Dataset items:
——
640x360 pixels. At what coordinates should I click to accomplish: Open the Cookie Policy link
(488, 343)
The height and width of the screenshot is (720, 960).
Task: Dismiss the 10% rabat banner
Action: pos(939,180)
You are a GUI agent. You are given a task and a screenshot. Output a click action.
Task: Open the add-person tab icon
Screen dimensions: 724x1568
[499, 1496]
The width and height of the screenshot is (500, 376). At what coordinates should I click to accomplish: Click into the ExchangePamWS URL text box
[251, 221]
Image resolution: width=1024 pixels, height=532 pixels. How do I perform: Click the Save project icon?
——
## GIVEN INSTRUCTION
Convert the lines above, from the one containing "The width and" through the end of the items, inclusive, into a numbered list that leaves out blank lines.

## TASK SOLUTION
1. The width and height of the screenshot is (500, 376). At what coordinates should I click to accomplish: Click into the ExchangePamWS URL text box
2. [251, 221]
3. Image resolution: width=1024 pixels, height=532 pixels. How do I perform: Click the Save project icon?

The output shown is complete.